Se irguió en su asiento y miró a Peter a los ojos, con mirada dura.

– Es una canallada, créame que es una canallada -afirmó inclinándose sobre la mesa y levantando un dedo acusador-. Le voy a decir una cosa, si quisiera promocionarme lo lograría mucho mejor con grandes discursos sobre nuestra conducta en la guerra del Vietnam. Atacándola o defendiéndola, eso es lo de menos. Figuraría más en los titulares de los periódicos hablando de la agitación racial del verano pasado o proponiendo una nueva ley que declarara delito federal la posesión o uso de LSD. Eso haría si sólo persiguiera los grandes titulares.

»Pero, ¿adónde iría con eso? La guerra en Vietnam terminará algún día… bien o mal, pero terminará. No pasará mucho antes de que Stokely Carmichael sea un tema tan olvidado como Malcolm X. Pero el cáncer que provoca las guerras, los problemas que incuban a un Malcolm X o a un Stokely Carmichael, seguirán con nosotros.

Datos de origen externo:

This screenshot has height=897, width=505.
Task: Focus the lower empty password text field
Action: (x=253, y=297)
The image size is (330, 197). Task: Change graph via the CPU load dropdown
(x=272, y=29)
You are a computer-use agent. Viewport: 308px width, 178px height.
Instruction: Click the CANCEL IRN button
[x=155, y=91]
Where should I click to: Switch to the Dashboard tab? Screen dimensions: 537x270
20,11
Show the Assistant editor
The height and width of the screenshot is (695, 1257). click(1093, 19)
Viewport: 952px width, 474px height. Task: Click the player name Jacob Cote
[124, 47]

»Recorra las calles de Harlem alguna noche. Nueva York no es mi Estado, gracias a Dios; pero la investigación es mi tarea y me ha llevado allí. A Harlem. Verá a los drogadictos en plena calle. Todo el que encuentra es un drogadicto. Van en busca de la dosis o de dinero para comprarse la dosis. ¿Y de dónde sale la dosis? De la mafia. ¿Y quién proporciona el dinero? La mafia. ¿Su hermana se entrega a la prostitución? La mafia está detrás. ¿Usted pierde hasta la camisa en el juego? La mafia. La mafia controla y promueve los cánceres de nuestra sociedad. Ellos manejan el tráfico de drogas, el juego, la prostitución, las máquinas tragaperras, los juke boxes… Nómbreme cualquier cosa y, si es dañina, la mano negra está metida en ella hasta el codo. No es de sorprender que haya motines en este país. No es de sorprender que haya crímenes en las calles. La gente dice que yo veo un hombre de la mafia bajo todas las camas. Creen que exagero. No, no exagero. Sólo veo lo que existe, lo que otra gente no ve, porque sólo mira en la superficie. Ven la enfermedad que padece la sociedad, y no ven sus causas.

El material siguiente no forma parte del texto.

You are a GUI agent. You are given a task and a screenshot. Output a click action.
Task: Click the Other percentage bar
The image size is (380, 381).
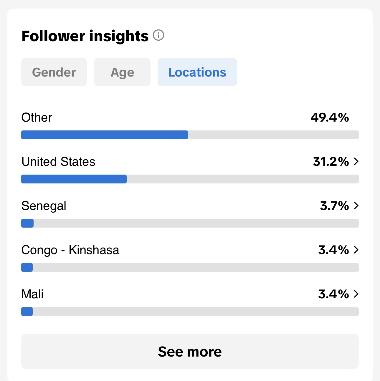pos(190,135)
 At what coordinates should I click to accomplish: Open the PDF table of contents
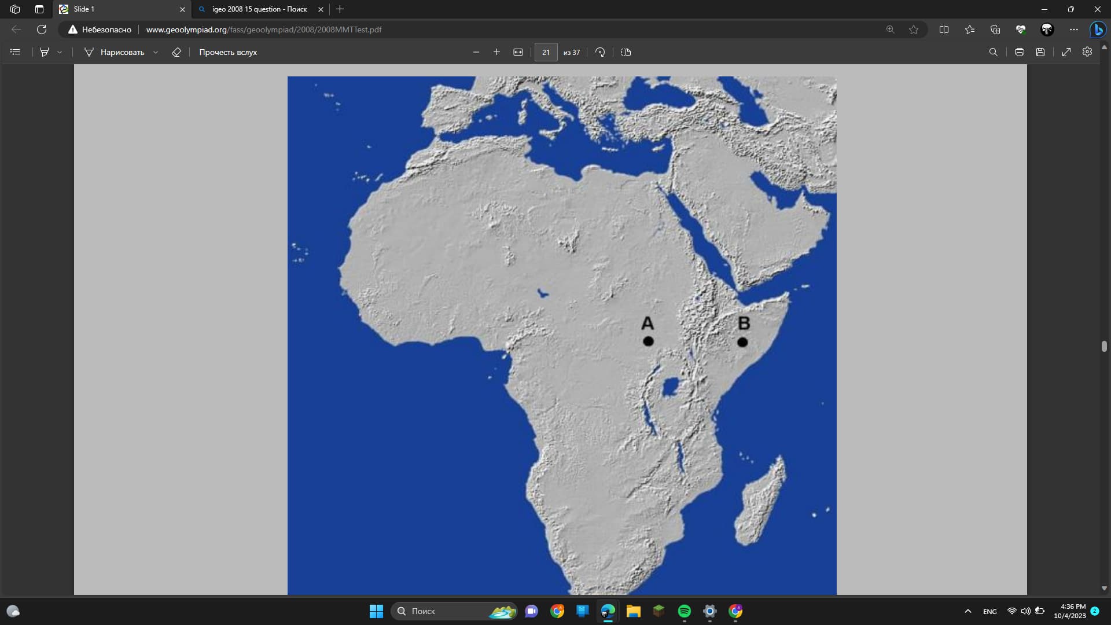point(16,52)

Gorman se aflojó un poco, bebió otro sorbo de bourbon y se echó hacia atrás en su silla.

– Usted comprende, ¿no es cierto? Bueno, un montón de gente en este país no comprende. Y por eso no recurrimos a los agentes del Tesoro. La comisión que presido no tiene autoridad sobre el Departamento del Tesoro. No puedo ordenar a esos hombres que hagan un trabajo para el Senado. Y quienes tienen autoridad sobre los agentes del Tesoro no entienden las necesidades de mi comité. Por eso nos vemos obligados a contratar personal propio, para que hagan nuestro trabajo, y aquí es donde entran en escena usted y la Agencia Brandt. Usted y yo traeremos un nuevo testigo para que declare en el caso, y cuando lo hagamos, Vietnam pasará a segundo plano y la labor de mi comisión será el tema más discutido en Washington. Pasaremos al primer término. Y entonces recordaré quién ha sido mi amigo y quién mi enemigo.